WHAT YOU SHOULD DO
Please format the listing below as a JSON array of strings, one string per line, with blank lines skipped and the pictures omitted.

INFORMATION GIVEN
------------------------

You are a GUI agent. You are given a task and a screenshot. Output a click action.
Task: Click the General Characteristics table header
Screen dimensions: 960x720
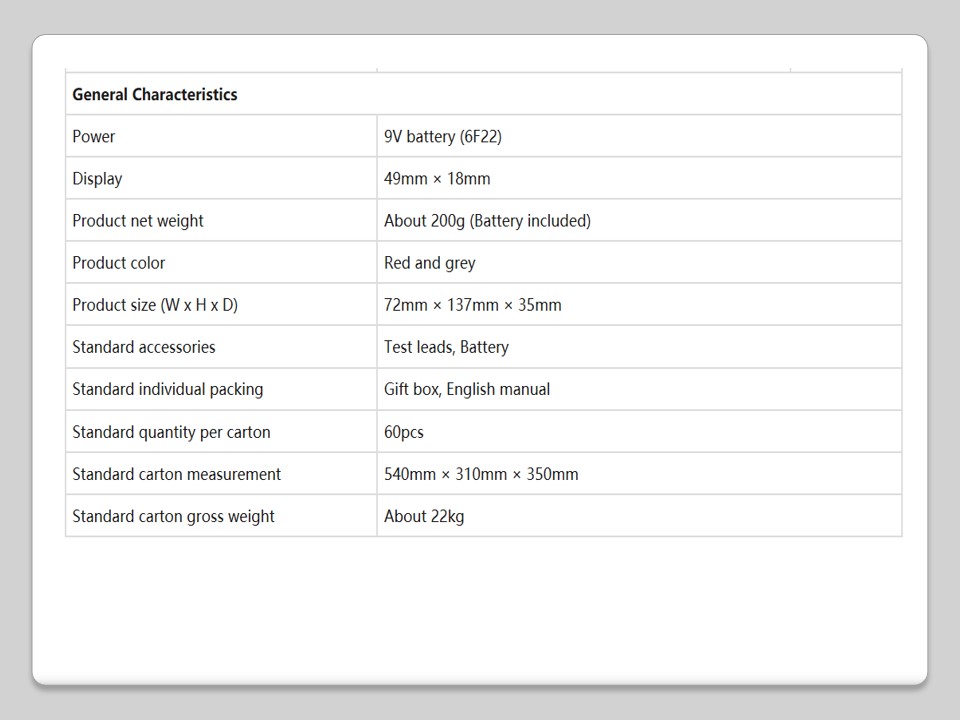pos(155,95)
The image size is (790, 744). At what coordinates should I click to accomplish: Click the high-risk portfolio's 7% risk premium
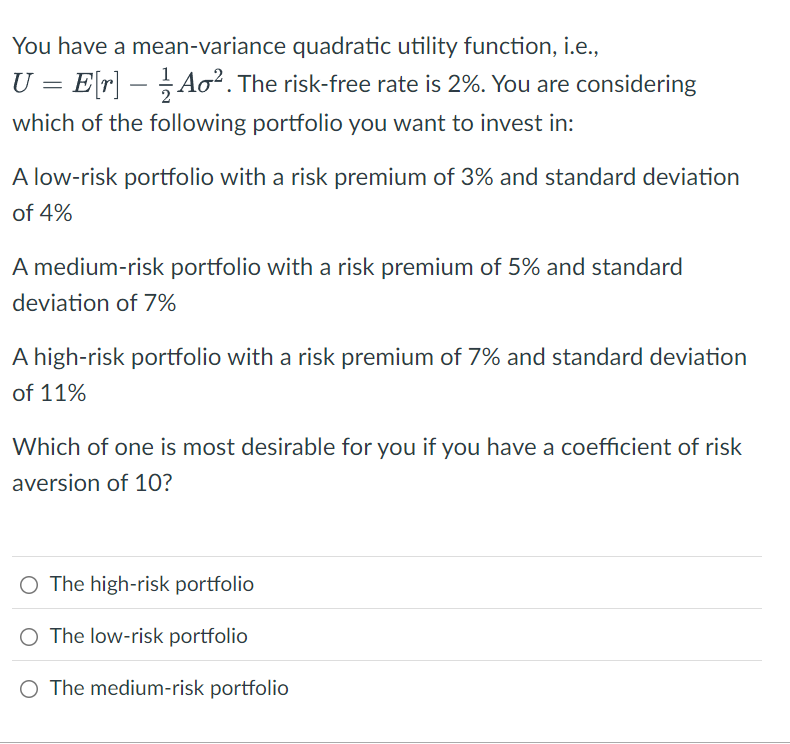pyautogui.click(x=484, y=357)
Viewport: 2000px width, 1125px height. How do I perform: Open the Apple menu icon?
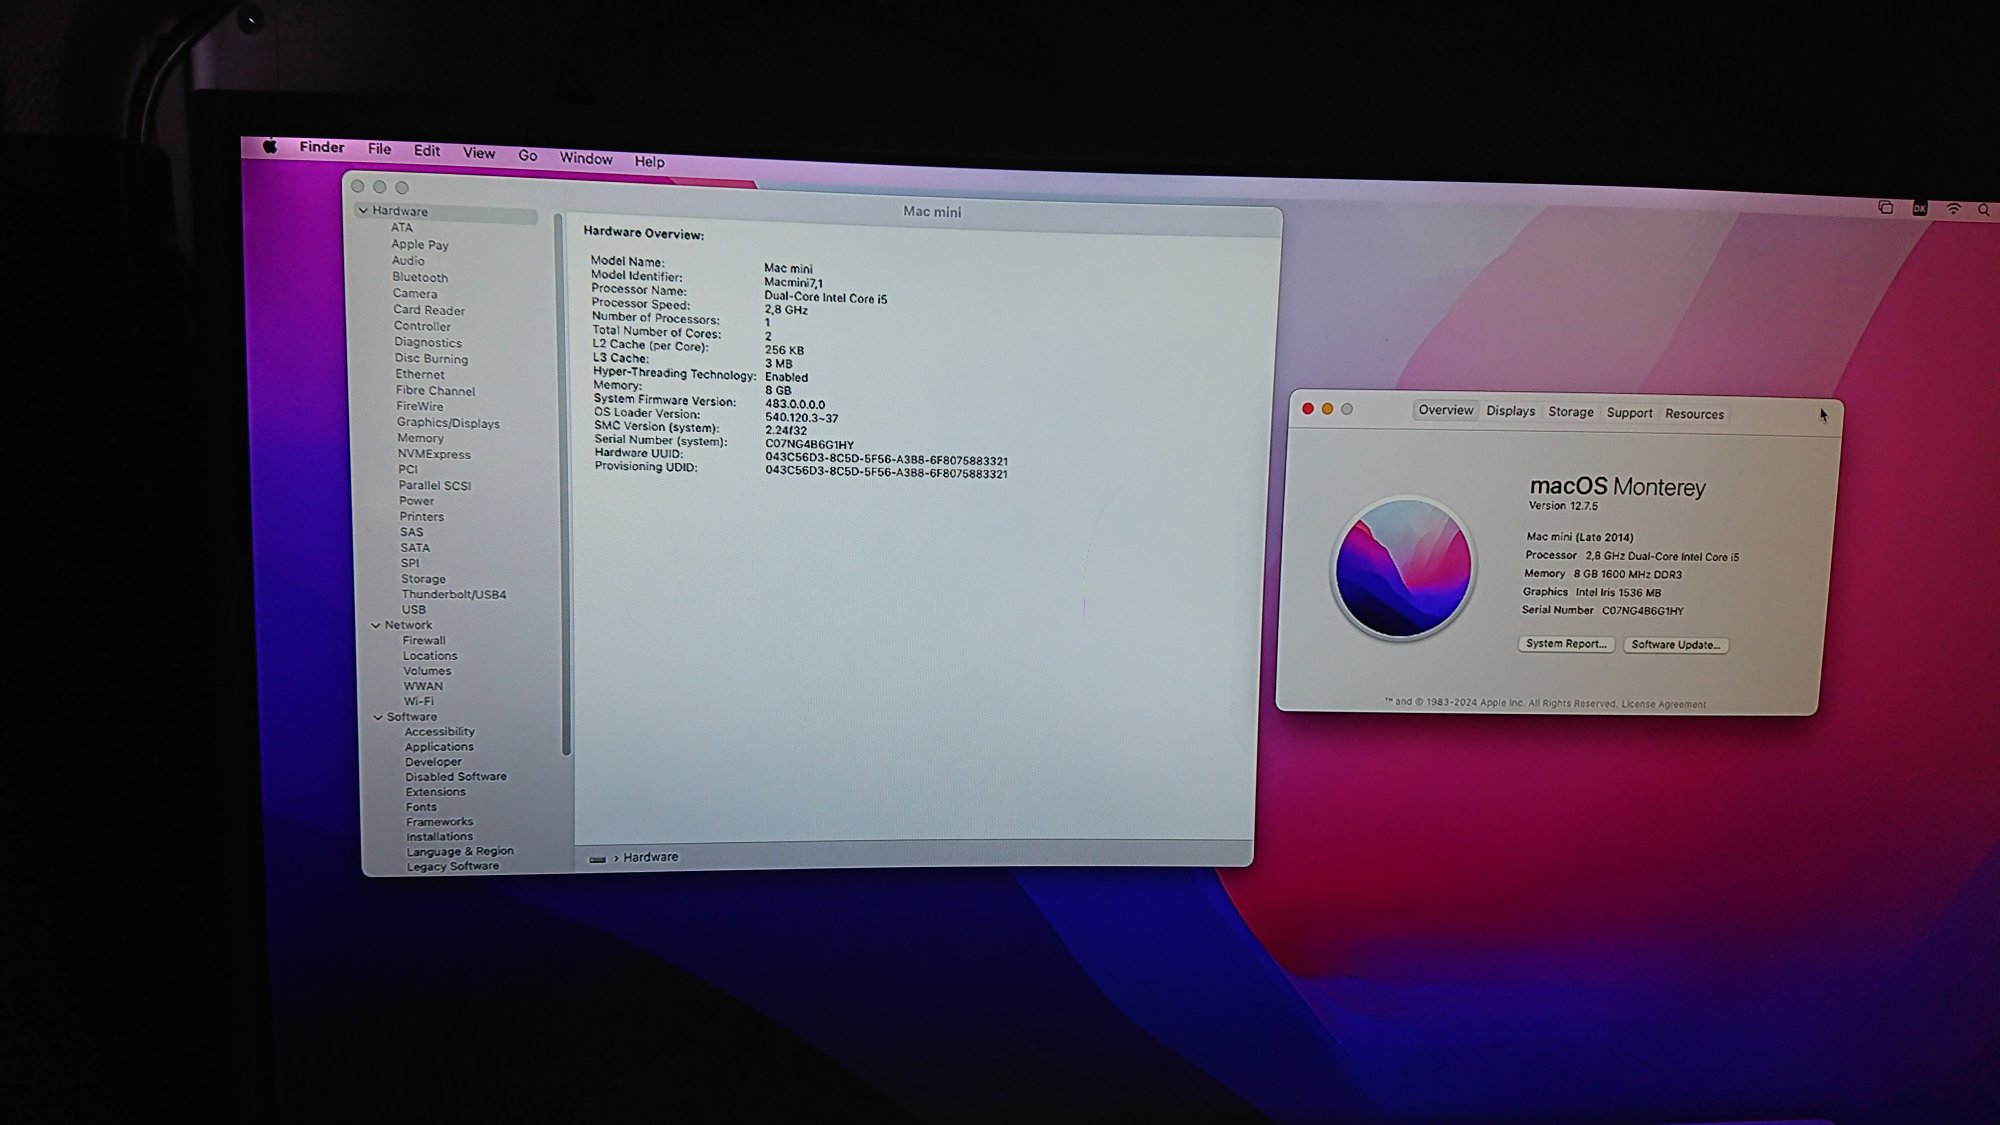coord(270,146)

------------------------

SOLUTION
[
  "You are a GUI agent. You are given a task and a screenshot. Output a click action.",
  "Task: Click the General Characteristics table header",
  "Screen dimensions: 960x720",
  "pos(155,95)",
  "The image size is (790, 744). At what coordinates should I click to accomplish: Click the high-risk portfolio's 7% risk premium",
  "pyautogui.click(x=484, y=357)",
  "Viewport: 2000px width, 1125px height. How do I perform: Open the Apple menu icon?",
  "coord(270,146)"
]